JAKARTA (Arrahmah.id) - Dewan Pimpinan Wilayah (DPW) Ikatan Keluarga Minang (IKM) Jakarta resmi melaporkan Permadi Arya alias Abu Janda ke Polda Metro Jaya terkait dugaan penghinaan terhadap masyarakat Minangkabau.
Laporan tersebut dilayangkan setelah Abu Janda diduga menyebut warga Minang sebagai "suku barbar" dalam pernyataannya yang beredar di ruang publik.
Laporan diajukan oleh Ketua DPW IKM Jakarta Much Yunaldi bersama Kepala Biro Hukum DPW IKM Jakarta Andriko Saputra dan sejumlah pengurus lainnya pada Jumat (5/6/2026).
Polda Metro Jaya telah menerima laporan tersebut dengan nomor LP/B/4021/I/2026/SPKT/POLDA METRO JAYA tertanggal 5 Juni 2026.
Ketua Umum DPP IKM, Andre Rosiade, sebelumnya menyatakan bahwa langkah hukum yang ditempuh para pengurus IKM merupakan bentuk ketaatan terhadap hukum sekaligus upaya menjaga marwah masyarakat Minangkabau dari dugaan penghinaan yang dilakukan Abu Janda.
Dalam laporannya, Abu Janda diduga melanggar Pasal 242 Undang-Undang Nomor 1 Tahun 2023 tentang Kitab Undang-Undang Hukum Pidana (KUHP) yang mengatur mengenai tindak pidana kejahatan terhadap ras.
Much Yunaldi menegaskan bahwa langkah hukum tersebut merupakan bentuk tanggung jawab organisasi dalam menjaga kehormatan masyarakat Minang.
Ia berharap aparat kepolisian segera menindaklanjuti laporan tersebut agar persoalan yang menimbulkan keresahan di tengah masyarakat dapat diselesaikan melalui jalur hukum.
"Kami melaporkan persoalan ini sebagai bentuk partisipasi warga negara dalam menegakkan hukum. Kami berharap Polda Metro Jaya segera menindaklanjuti laporan tersebut sehingga keresahan dan gejolak yang muncul di tengah masyarakat Sumatera Barat dapat diselesaikan melalui jalur hukum yang berlaku di Negara Republik Indonesia," ujar Much Yunaldi dalam keterangannya, Sabtu (6/6/2026).

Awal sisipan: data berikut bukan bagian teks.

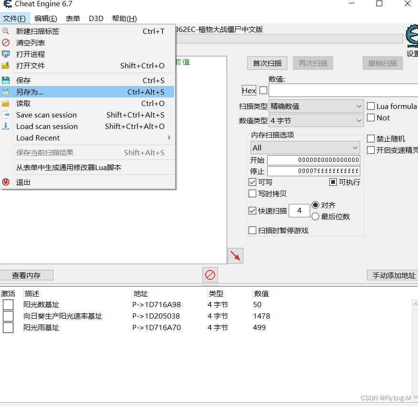Click the download icon beside Load scan session
This screenshot has height=406, width=418.
coord(6,126)
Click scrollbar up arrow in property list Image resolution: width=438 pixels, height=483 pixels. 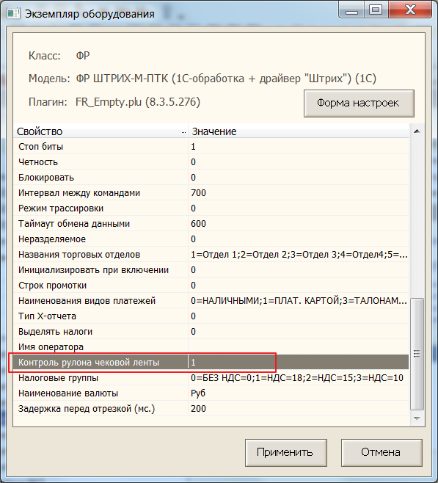pos(417,131)
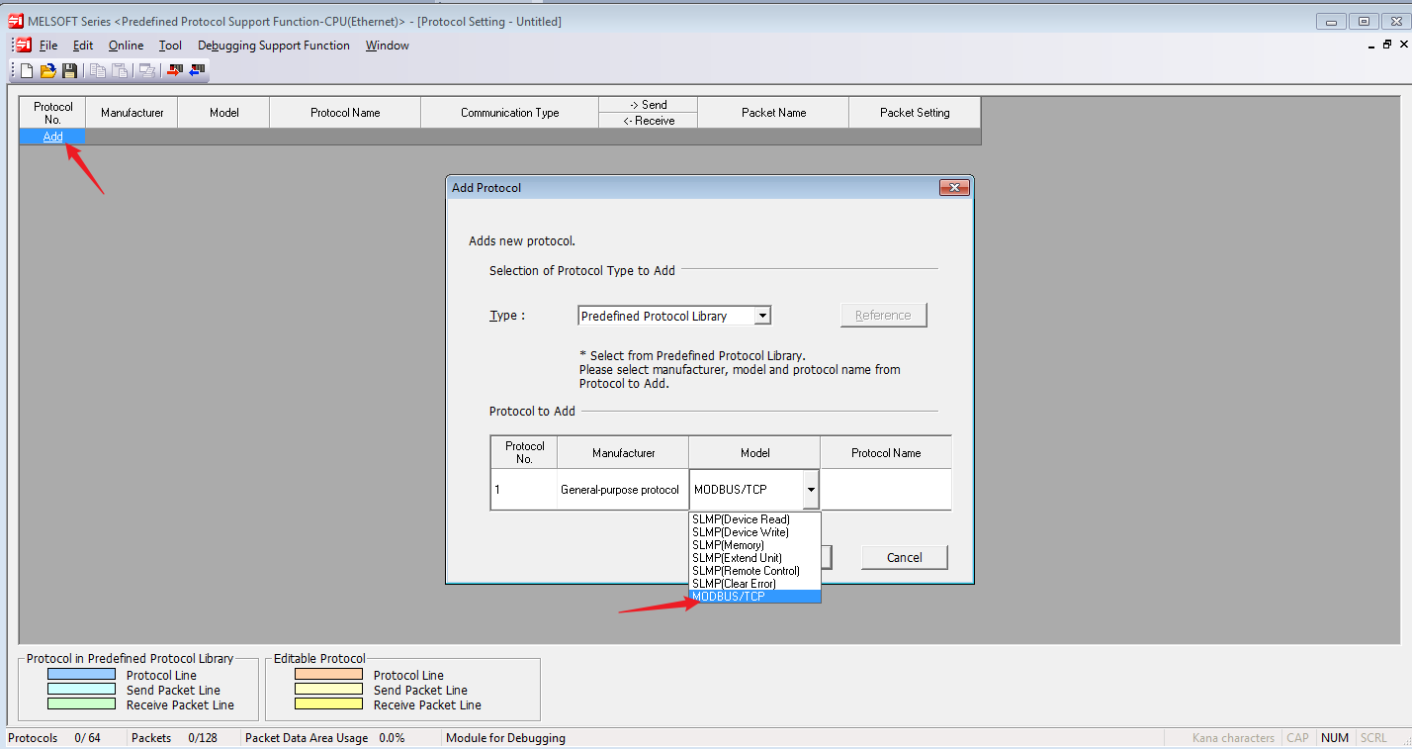
Task: Click the MELSOFT app icon in menu bar
Action: point(23,46)
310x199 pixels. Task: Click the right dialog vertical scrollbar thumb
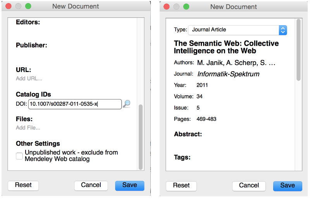point(298,50)
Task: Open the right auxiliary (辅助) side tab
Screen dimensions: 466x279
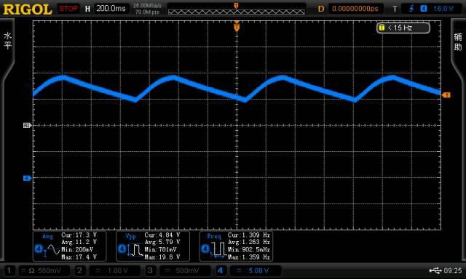Action: tap(458, 41)
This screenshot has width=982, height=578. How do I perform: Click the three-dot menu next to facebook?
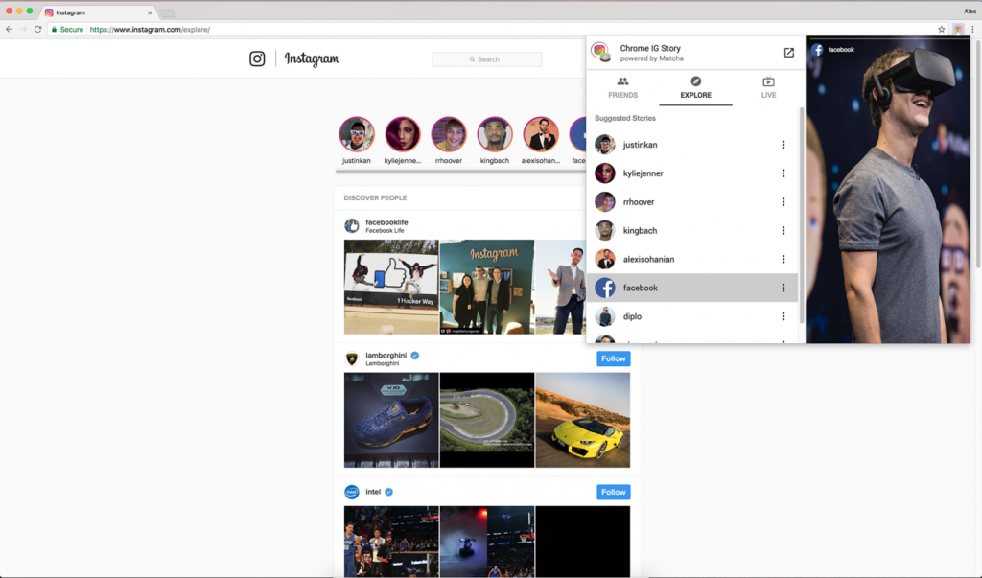point(783,288)
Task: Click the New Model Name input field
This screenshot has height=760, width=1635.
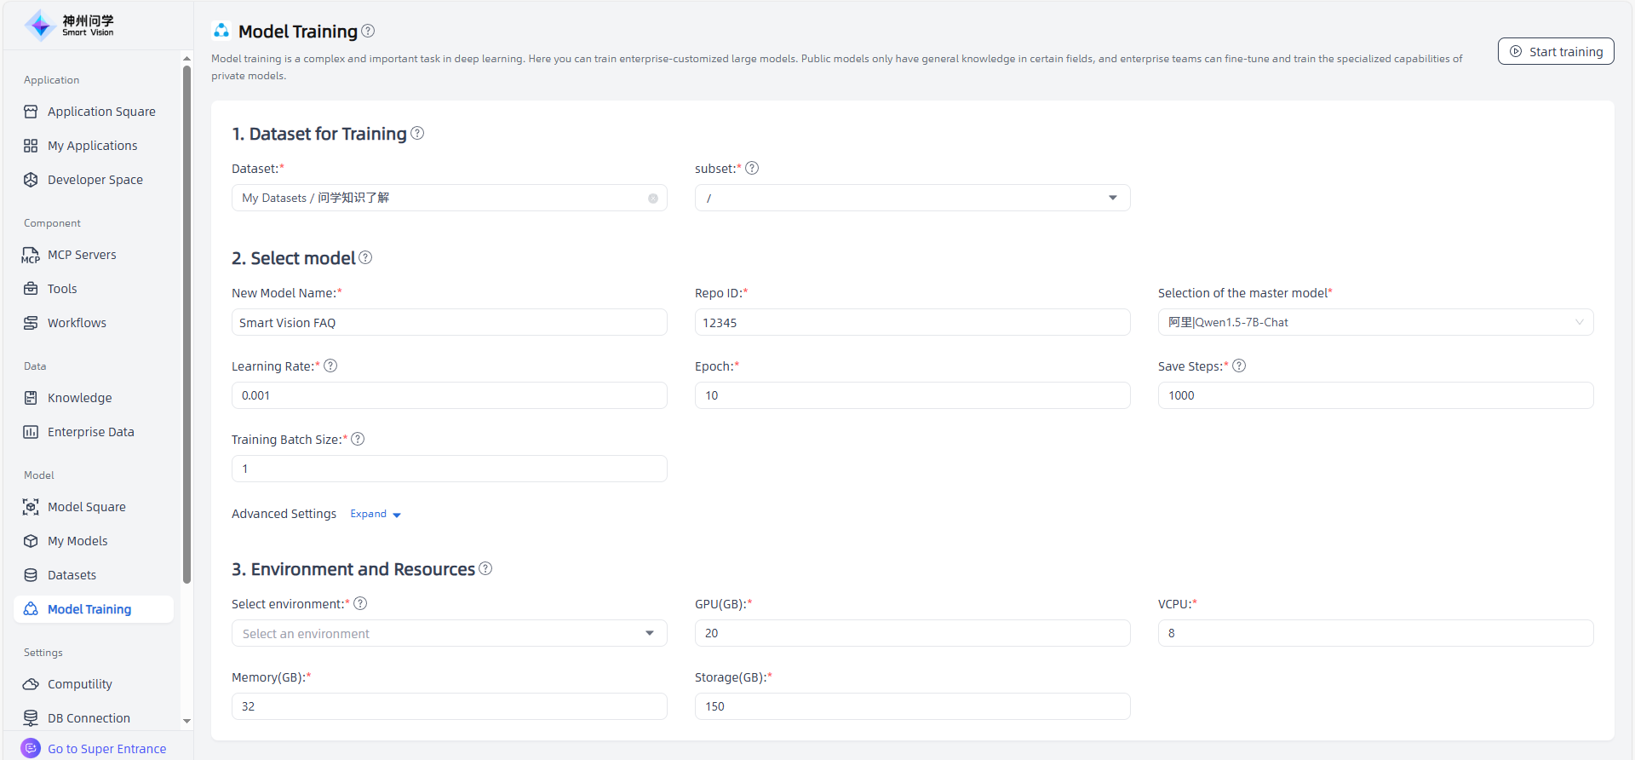Action: (x=449, y=322)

Menurutnya, pernyataan yang diduga mengandung unsur penghinaan terhadap kelompok masyarakat tertentu tidak boleh dibiarkan menjadi polemik berkepanjangan.
Karena itu, IKM memilih menempuh jalur hukum agar persoalan tersebut dapat diuji secara objektif sesuai ketentuan perundang-undangan yang berlaku.
Meski demikian, IKM menegaskan tetap menjunjung tinggi asas praduga tak bersalah dan menyerahkan proses pembuktian kepada aparat penegak hukum.
Organisasi tersebut juga menyatakan menghormati seluruh tahapan penyelidikan dan penyidikan yang dilakukan kepolisian.
"Kami mengajak seluruh masyarakat untuk tetap tenang, tidak terprovokasi, dan tidak membangun spekulasi yang dapat memperkeruh suasana. Berikan ruang kepada penyidik untuk melakukan pendalaman, klarifikasi, serta pemeriksaan terhadap seluruh alat bukti yang ada," kata Much.
Ia menambahkan, diterimanya laporan tersebut menunjukkan bahwa setiap warga negara memiliki kedudukan yang sama di hadapan hukum. Oleh karena itu, setiap dugaan tindak pidana harus mendapatkan penanganan yang profesional, transparan, dan berkeadilan.
"Harapan kami, proses hukum berjalan secara objektif dan terbuka sehingga dapat menghadirkan kepastian hukum, rasa keadilan, serta menjaga persatuan dan ketertiban masyarakat," ujarnya.
Langkah DPW IKM Jakarta ini menambah deretan laporan serupa yang sebelumnya diajukan oleh pengurus dan anggota IKM di sejumlah daerah.
Laporan-laporan tersebut merupakan respons atas pernyataan Abu Janda yang dinilai telah melukai perasaan serta harga diri masyarakat Minangkabau.
IKM berharap penyelesaian perkara melalui jalur hukum dapat menjaga kondusivitas masyarakat dan mencegah polemik berkembang lebih luas di tengah kehidupan sosial masyarakat.